Why should I be forced to trust Google or Apple.
You are not.
It's certainly convenient in this modern world to pay for and use one of their devices though.
That was intended to be a generic 'device manufacturer', not calling out Google and Apple specifically. It's my device. I should control it, full stop. It should simply not be legal for a device manufacturer to lock me out of a device I own, post sale. In the past it wasn't _possible_, so we didn't need to worry about it. But now the tech is at the point where manufacturers can create digital locks which simply cannot be broken, and give them full control of devices they sell (ie. which they no longer own), which are being used in anti-consumer ways.

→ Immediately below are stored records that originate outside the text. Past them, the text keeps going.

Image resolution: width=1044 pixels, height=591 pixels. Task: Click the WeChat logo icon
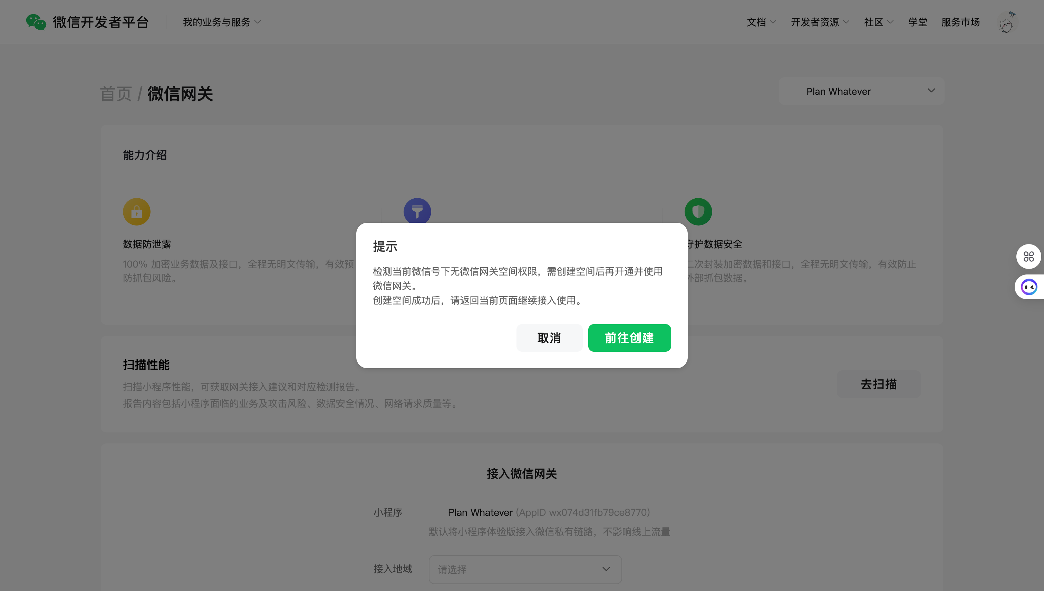click(36, 22)
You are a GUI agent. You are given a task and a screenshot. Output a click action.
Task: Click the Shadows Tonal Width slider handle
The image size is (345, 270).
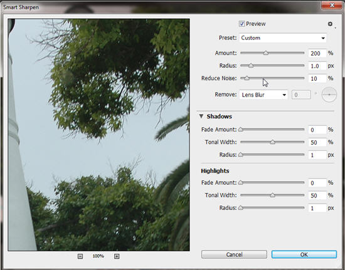coord(273,142)
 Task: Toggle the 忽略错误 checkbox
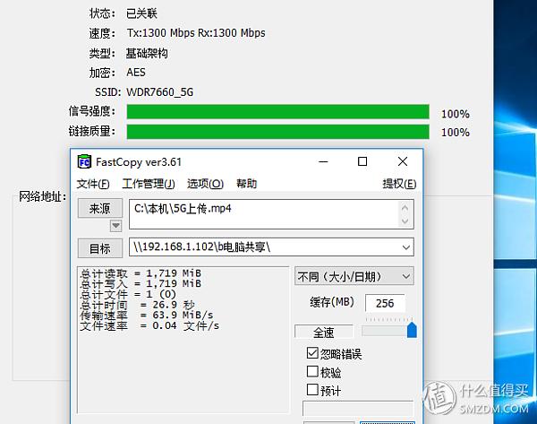(x=312, y=353)
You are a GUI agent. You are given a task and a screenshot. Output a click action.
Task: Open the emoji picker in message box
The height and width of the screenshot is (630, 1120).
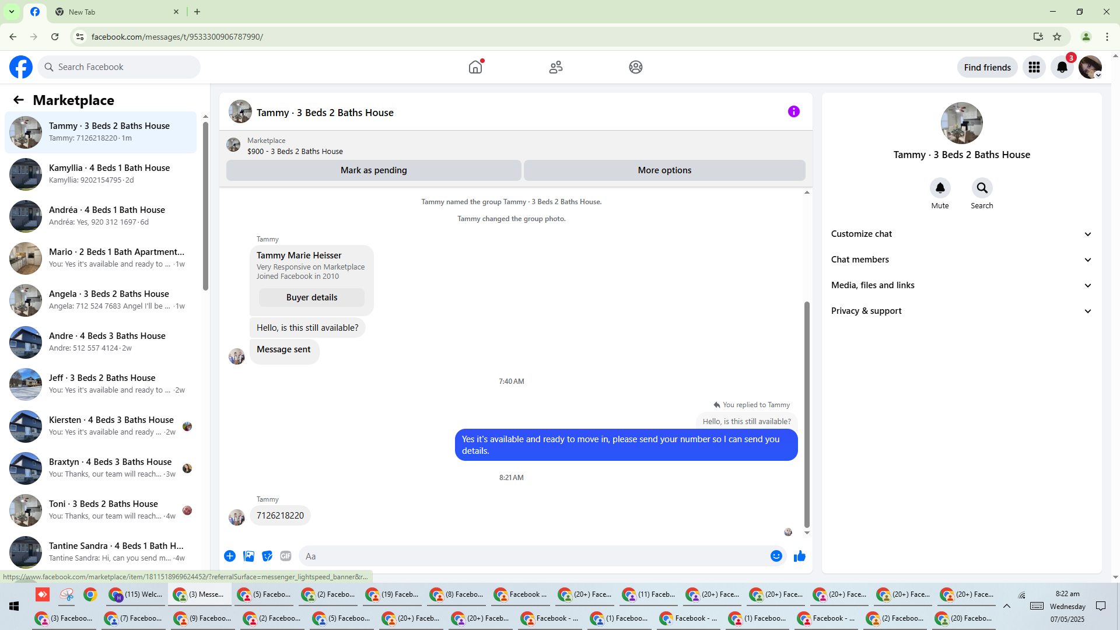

Considering market forces are against it, I believe the only practical way to accomplish this in the long term is for this to be a right that is enforced by legislation. I don't think it is even far from precedent surrounding first sale doctrine and things like Magnuson-Moss, that the user should be the ultimate one in control post-purchase, it just takes a different shape when we're talking about computing technology.
3 replies →
You are forced to trust Google or Apple if you want a smartphone. They own the whole market, it's a duopoly. You already have no power to install an OS without such limitations on most smartphones.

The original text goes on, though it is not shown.